Thread: WAL replay of truncate fails if the table was dropped

WAL replay of truncate fails if the table was dropped

From
Heikki Linnakangas
Date:
mdtruncate throws an error if the relation file doesn't exist. However,
that's not an error condition if the relation was dropped later.
Non-existent file should be treated the same as an already truncated
file; we now end up with an unrecoverable database.

This bug seems to be present from 8.0 onwards.

Attached is a test case to reproduce it, along with a patch for CVS
HEAD, and an adapted version of the patch for 8.0-8.2.

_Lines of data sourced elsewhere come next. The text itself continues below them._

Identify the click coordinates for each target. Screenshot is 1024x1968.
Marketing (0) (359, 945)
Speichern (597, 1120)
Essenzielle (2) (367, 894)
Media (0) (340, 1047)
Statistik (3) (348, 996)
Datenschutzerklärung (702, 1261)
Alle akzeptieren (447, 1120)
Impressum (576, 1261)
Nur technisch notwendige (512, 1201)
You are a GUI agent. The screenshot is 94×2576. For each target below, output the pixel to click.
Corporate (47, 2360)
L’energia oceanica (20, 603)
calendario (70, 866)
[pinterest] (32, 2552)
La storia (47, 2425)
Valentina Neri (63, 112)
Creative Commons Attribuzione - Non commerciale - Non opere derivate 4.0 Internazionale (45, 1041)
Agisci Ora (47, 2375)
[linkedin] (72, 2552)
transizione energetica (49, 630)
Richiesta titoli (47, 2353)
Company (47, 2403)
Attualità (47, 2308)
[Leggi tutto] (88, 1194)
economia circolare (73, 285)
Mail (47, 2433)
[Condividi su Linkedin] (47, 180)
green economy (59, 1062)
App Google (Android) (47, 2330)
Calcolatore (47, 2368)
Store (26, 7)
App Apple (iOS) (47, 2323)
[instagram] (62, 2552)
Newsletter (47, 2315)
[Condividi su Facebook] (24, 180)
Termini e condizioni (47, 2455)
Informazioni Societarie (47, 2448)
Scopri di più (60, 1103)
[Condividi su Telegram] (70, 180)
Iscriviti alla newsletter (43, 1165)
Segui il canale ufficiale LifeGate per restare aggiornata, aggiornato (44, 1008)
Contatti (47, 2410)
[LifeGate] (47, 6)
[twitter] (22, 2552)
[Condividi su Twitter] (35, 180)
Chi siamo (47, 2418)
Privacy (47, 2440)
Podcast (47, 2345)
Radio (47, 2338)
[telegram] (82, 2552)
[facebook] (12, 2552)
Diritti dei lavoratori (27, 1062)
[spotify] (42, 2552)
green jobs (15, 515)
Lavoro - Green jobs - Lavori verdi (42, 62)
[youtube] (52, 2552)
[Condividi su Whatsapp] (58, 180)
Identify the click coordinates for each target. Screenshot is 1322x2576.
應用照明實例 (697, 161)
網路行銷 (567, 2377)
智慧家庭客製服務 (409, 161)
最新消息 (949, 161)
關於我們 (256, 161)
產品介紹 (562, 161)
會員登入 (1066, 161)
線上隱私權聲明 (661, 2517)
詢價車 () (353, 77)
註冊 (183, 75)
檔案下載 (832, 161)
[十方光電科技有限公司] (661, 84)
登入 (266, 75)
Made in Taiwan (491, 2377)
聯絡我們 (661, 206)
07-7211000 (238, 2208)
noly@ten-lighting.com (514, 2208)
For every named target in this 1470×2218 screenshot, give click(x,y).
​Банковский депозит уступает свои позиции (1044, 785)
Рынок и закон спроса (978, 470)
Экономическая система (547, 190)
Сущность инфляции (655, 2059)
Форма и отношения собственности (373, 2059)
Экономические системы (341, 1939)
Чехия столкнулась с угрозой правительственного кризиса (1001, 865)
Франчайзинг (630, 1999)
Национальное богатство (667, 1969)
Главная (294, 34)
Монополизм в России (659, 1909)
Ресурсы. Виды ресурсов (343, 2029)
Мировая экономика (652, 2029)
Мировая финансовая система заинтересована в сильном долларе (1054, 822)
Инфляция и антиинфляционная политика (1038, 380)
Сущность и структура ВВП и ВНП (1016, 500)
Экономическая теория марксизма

Thanks to my colleague Dharmendra Goyal for finding this bug and
constructing an initial test case.

--
  Heikki Linnakangas
  EnterpriseDB   http://www.enterprisedb.com
DROP TABLE test;
CREATE TABLE test(i char(1800));

BEGIN;
INSERT INTO test VALUES('a');
ROLLBACK;
-- Crash database. This leaves behind an unitialized page at the end of the
-- relation, which vacuum will then truncate.
\! DATA=`psql regression -t -c 'show data_directory'`&& echo $DATA; pg_ctl restart  -w -m immediate  -D $DATA
\c regression;

VACUUM test;

DROP TABLE test;
-- Crash database
\! DATA=`psql regression -t -c 'show data_directory'`&& echo $DATA; pg_ctl restart  -w -m immediate  -D $DATA
\c regression;


Index: src/backend/storage/smgr/md.c
===================================================================
RCS file: /home/hlinnaka/pgcvsrepository/pgsql/src/backend/storage/smgr/md.c,v
retrieving revision 1.128
diff -c -r1.128 md.c
*** src/backend/storage/smgr/md.c    12 Apr 2007 17:10:55 -0000    1.128
--- src/backend/storage/smgr/md.c    20 Jul 2007 12:31:42 -0000
***************
*** 717,722 ****
--- 717,734 ----
  #endif

      /*
+      * Open the relation. We call mdopen before mdnblocks, because that will
+      * fail if the first segment doesn't exist. That can happen in recovery,
+      * if the relation was dropped after the truncate.
+      */
+     v = mdopen(reln, InRecovery ? EXTENSION_RETURN_NULL : EXTENSION_FAIL);
+     if (v == NULL)
+     {
+         Assert(InRecovery);
+         return;
+     }
+
+     /*
       * NOTE: mdnblocks makes sure we have opened all active segments, so
       * that truncation loop will get them all!
       */
***************
*** 736,743 ****
      if (nblocks == curnblk)
          return;                    /* no work */

-     v = mdopen(reln, EXTENSION_FAIL);
-
  #ifndef LET_OS_MANAGE_FILESIZE
      priorblocks = 0;
      while (v != NULL)
--- 748,753 ----
Index: src/backend/storage/smgr/md.c
===================================================================
RCS file: /home/hlinnaka/pgcvsrepository/pgsql/src/backend/storage/smgr/md.c,v
retrieving revision 1.114.4.2
diff -c -r1.114.4.2 md.c
*** src/backend/storage/smgr/md.c    26 Apr 2007 23:25:30 -0000    1.114.4.2
--- src/backend/storage/smgr/md.c    20 Jul 2007 12:37:45 -0000
***************
*** 601,606 ****
--- 601,618 ----
  #endif

      /*
+      * Open the relation. We call mdopen before mdnblocks, because that will
+      * fail if the first segment doesn't exist. That can happen in recovery,
+      * if the relation was dropped after the truncate.
+      */
+     v = mdopen(reln, InRecovery);
+     if (v == NULL)
+     {
+         Assert(InRecovery);
+         return;
+     }
+
+     /*
       * NOTE: mdnblocks makes sure we have opened all active segments, so
       * that truncation loop will get them all!
       */
***************
*** 612,619 ****
      if (nblocks == curnblk)
          return nblocks;            /* no work */

-     v = mdopen(reln, false);
-
  #ifndef LET_OS_MANAGE_FILESIZE
      priorblocks = 0;
      while (v != NULL)
--- 624,629 ----

Re: WAL replay of truncate fails if the table was dropped

From
Tom Lane
Date:
Heikki Linnakangas <heikki@enterprisedb.com> writes:
> mdtruncate throws an error if the relation file doesn't exist.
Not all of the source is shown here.